Le programme commun de la France : Imaginer une nouvelle politique industrielle

vendredi 22 décembre 2006

Par Elie Cohen,
directeur de recherche au CNRS, professeur à Sciences-Po, membre du Conseil d’analyse economique

2004 a marqué le retour spectaculaire de l’engagement de l’Etat. Entre une gauche qui ne se résigne pas au retrait de l’Etat et une droite qui n’accepte pas le retrait de la Nation, la synthèse est-elle la bonne ?

Un spectre hante nos hommes politiques de gauche et de droite : les délocalisations. Les causes citées sont l’euro fort qui contraint Airbus à délocaliser, la concurrence déloyale de Bombardier qui incite Alstom à repenser la localisation de ses activités, la tyrannie des autorités de la concurrence européenne responsable de la disparition de Péchiney. Sont donc incriminés l’autisme de la Banque centrale, le laxisme des libre-échangistes et de l’OMC, l’intransigeance des ayatollahs de la concurrence qui siègent à Bruxelles. Les effets des délocalisations sont dévastateurs aux yeux de nos politiques : l’industrie nationale est certes affaiblie, mais le high-tech l’est aussi et au-delà les emplois dans la R&D.

Si au jeu de l’échange il y a des gagnants absolus comme la Chine et des perdants absolus comme la France, c’est la croyance même dans les vertus de la division du travail et du libre-échange qui est en cause. Dès lors un étonnant consensus va émerger sur les solutions : il faut réformer les statuts de la Banque centrale, instaurer une préférence communautaire, harmoniser le fiscal et le social au niveau européen, réprimer les patrons voyous en les contraignant à rembourser les aides en cas de délocalisations. Les discours électoraux ne sont pas nécessairement les politiques de demain et il convient donc de faire la part des propos de campagne, engagements programmatiques et des politiques réellement menées au pouvoir, mais l’étonnant consensus actuel frappe par son décalage radical avec ce que sont les débats communs et les solutions envisagées au niveau européen.

Confusion des phénomènes

Trois questions doivent être considérées : avec les délocalisations, franchit-on un seuil d’irréversibilité dans le déclin industriel du pays justifiant un nouveau cours politique ? Les discours de la gauche et de la droite s’inscrivent-ils dans des idéologies polarisées ? Enfin les solutions pratiques concrètement envisagées par les deux camps illustrent-elles une offre politique contrastée ?

## Données disponibles
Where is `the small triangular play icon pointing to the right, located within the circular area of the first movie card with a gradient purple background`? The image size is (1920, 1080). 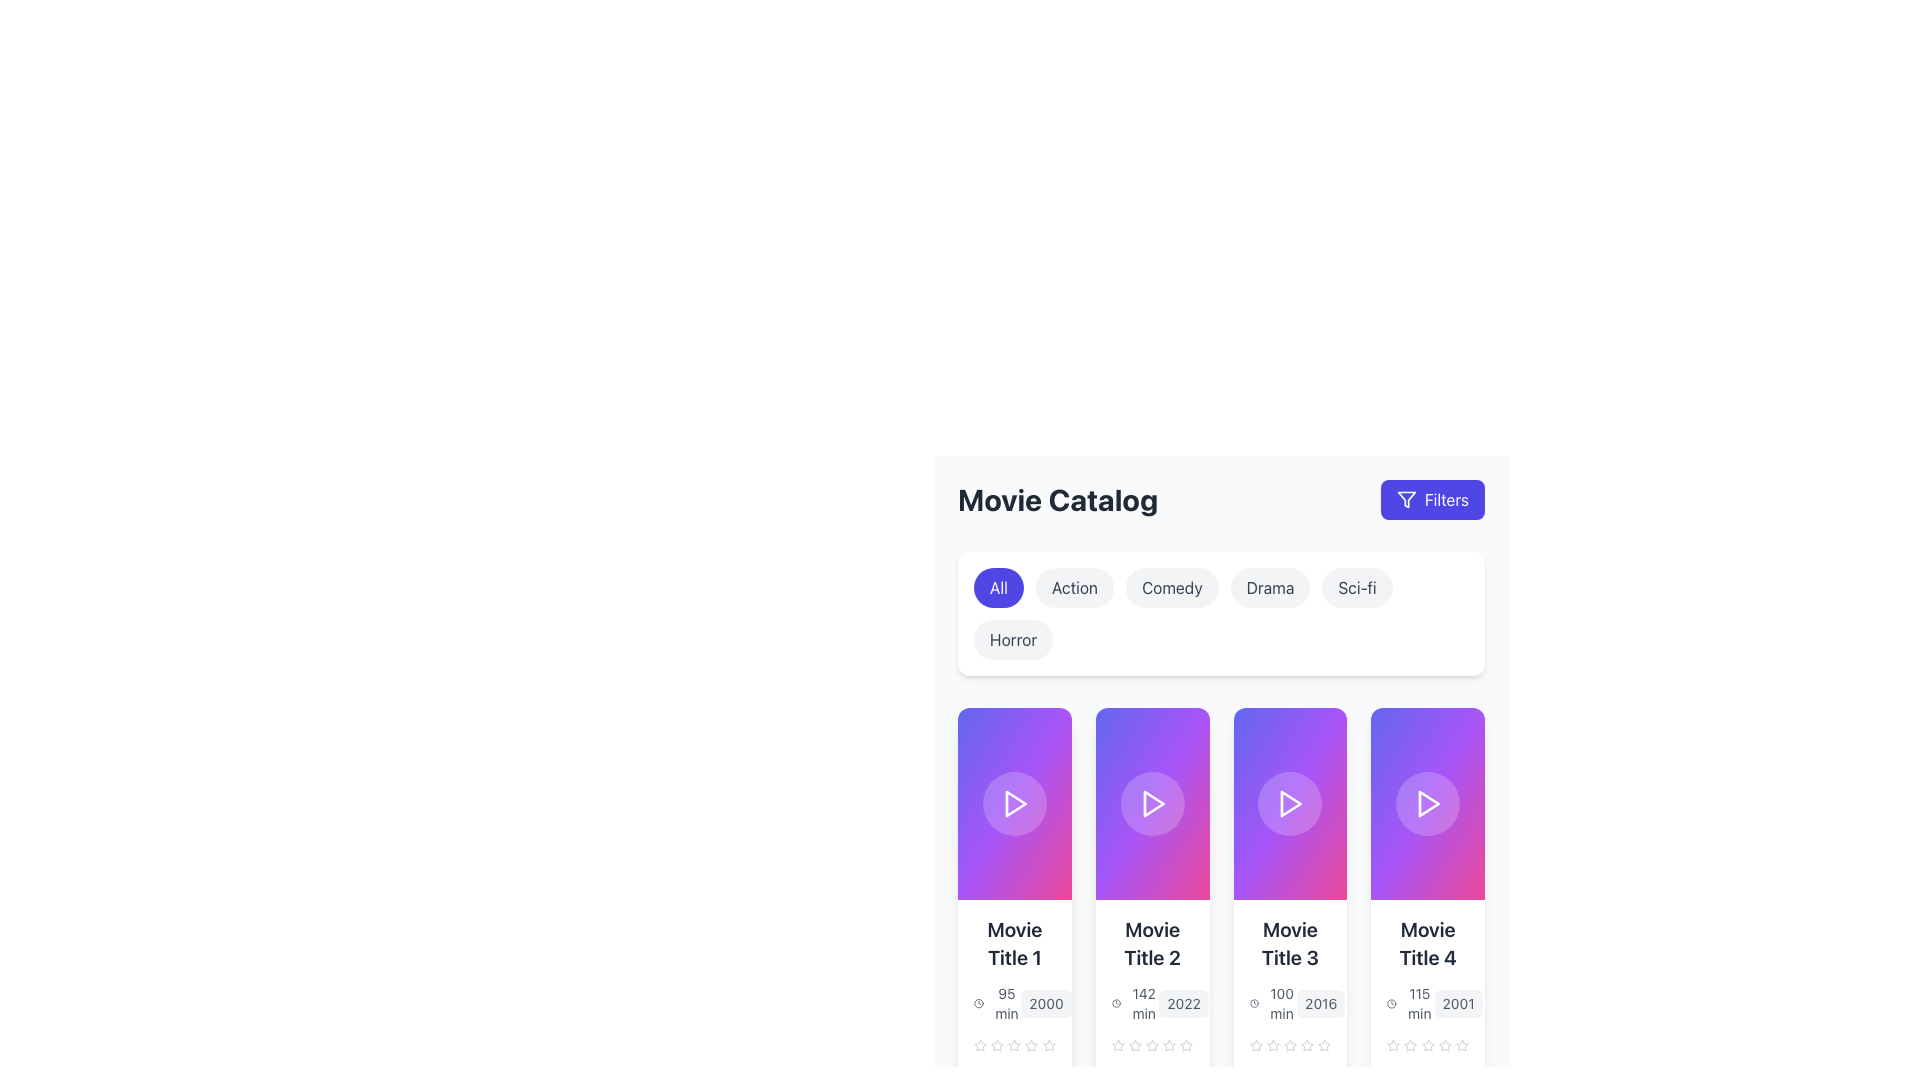 the small triangular play icon pointing to the right, located within the circular area of the first movie card with a gradient purple background is located at coordinates (1016, 802).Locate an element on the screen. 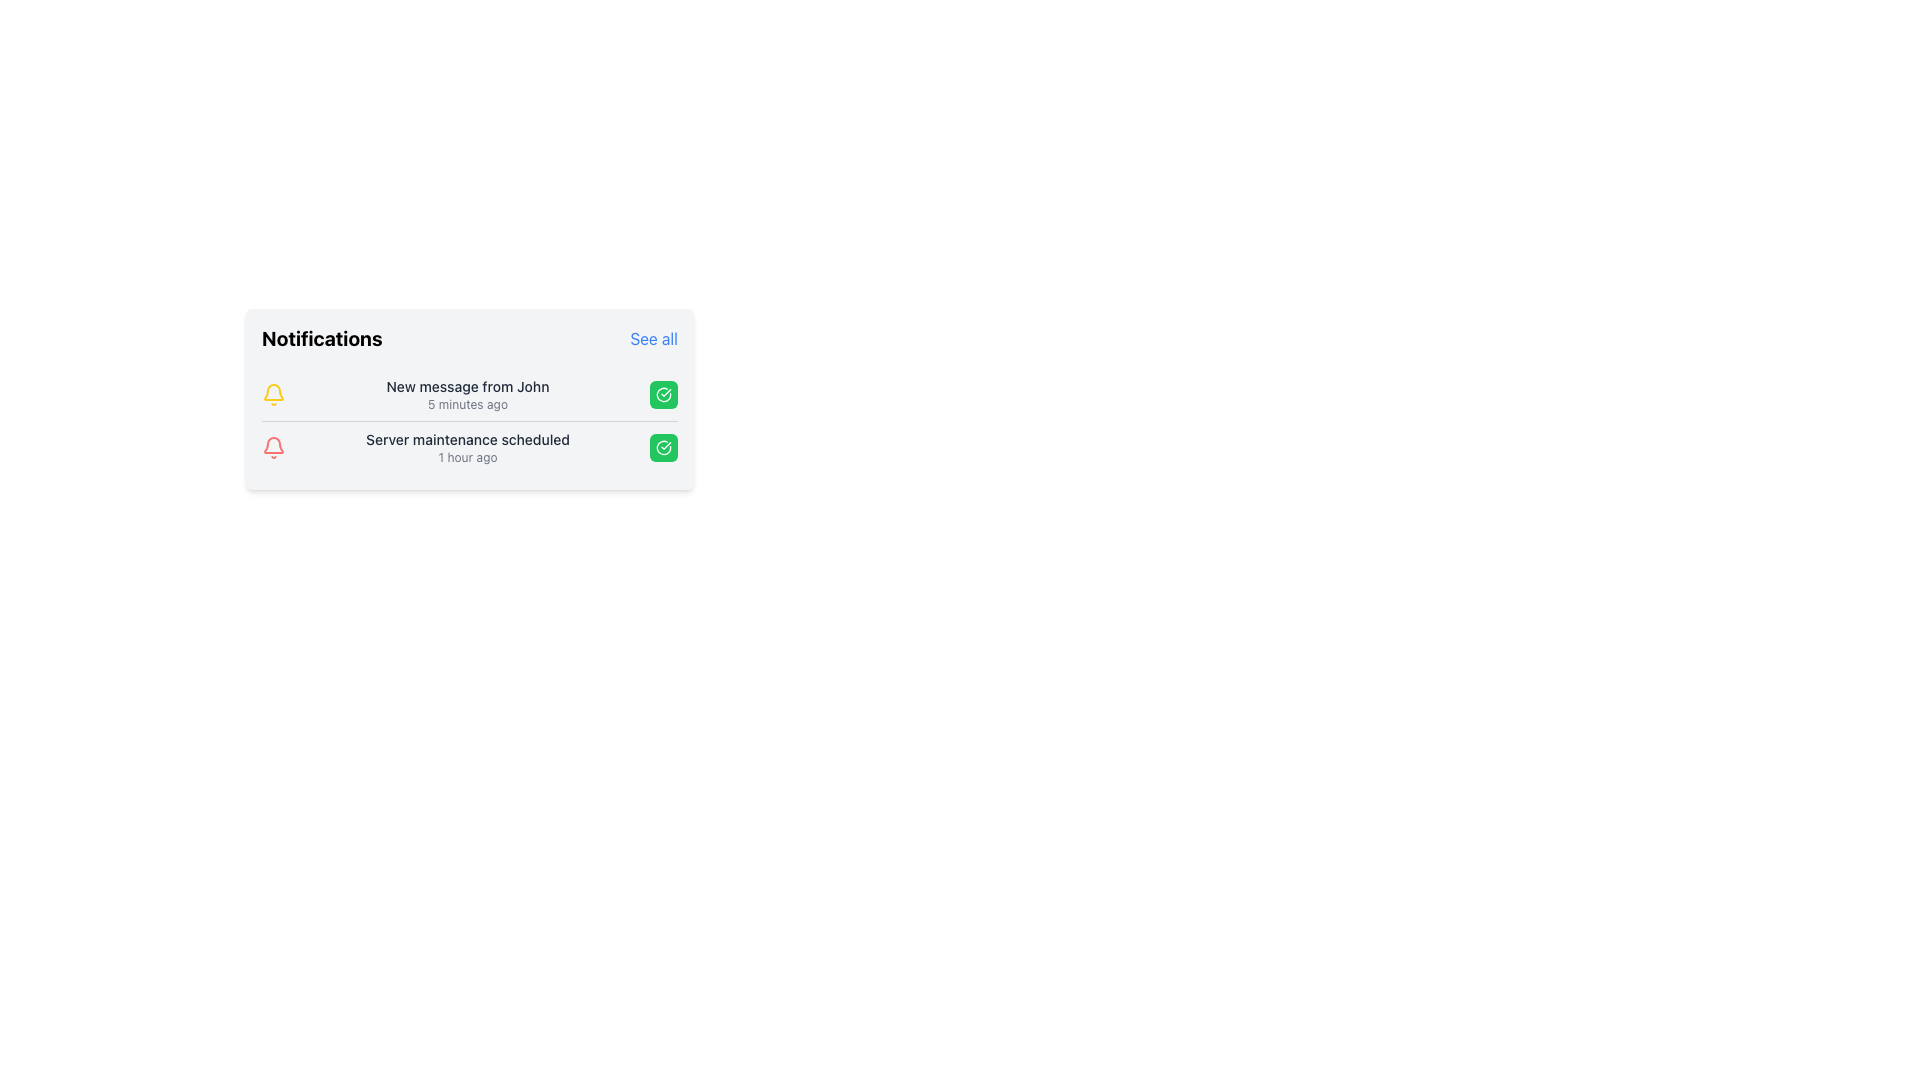  the curved line segment of the green circular checkmark icon indicating 'Server maintenance scheduled' in the notification bar is located at coordinates (663, 394).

## À faire
a - D'après le texte sur la politique industrielle, quelle concurrence pousse Alstom à repenser la localisation de ses activités ?
b - Poursuivez le texte sur la politique industrielle à partir de sa dernière phrase.

## Réponses par tâche
a - La concurrence déloyale de Bombardier.

b -
Les économistes surpris par l’intensité du débat et l’apparent consensus sur des thèses hautement contestables ont d’abord cru à un emballement politique conjoncturel et ont entrepris de clarifier les termes du débat : on confond en effet souvent délocalisations, désindustrialisation et croissance du chômage. Or on sait que le niveau général d’emploi est fonction de la croissance et donc des dotations en facteurs, des politiques macroéconomiques et de la qualité des institutions. On sait par ailleurs que le phénomène de désindustrialisation peut être le signe d’une montée en gamme et en spécialisation là où les délocalisations industrielles tertiaires et de recherche exprimeraient une nouvelle phase de la division internationale du travail. En d’autres termes, autant la désindustrialisation des pays industrialisés entendue comme la diminution de la part relative de l’emploi industriel est un phénomène naturel, conséquence à la fois du déplacement de la demande des consommateurs des biens industriels vers les services et de gains de productivité relativement plus élevés dans l’industrie que dans les services, autant les délocalisations d’emplois de recherche ou de services aux entreprises exprimeraient une tendance nouvelle. Or et c’est le mérite des travaux faits sur la question, la réponse est conclusive. Les délocalisations industrielles entendues comme le transfert de tout ou partie de l’appareil productif vers un pays de destination afin de réimporter sur le territoire d’origine des biens ainsi produits à moindre coût est un phénomène marginal quelles que soient les données considérées. Il en est de même en France pour les délocalisations indirectes qui passent par l’augmentation de composants importés au détriment d’un approvisionnement local. Même en prenant une définition très large des délocalisations mesurée par les importations issues de pays à bas salaires, on est loin d’un phénomène de grande ampleur. Par ailleurs, les délocalisations tertiaires et de recherche sont à un stade embryonnaire en France.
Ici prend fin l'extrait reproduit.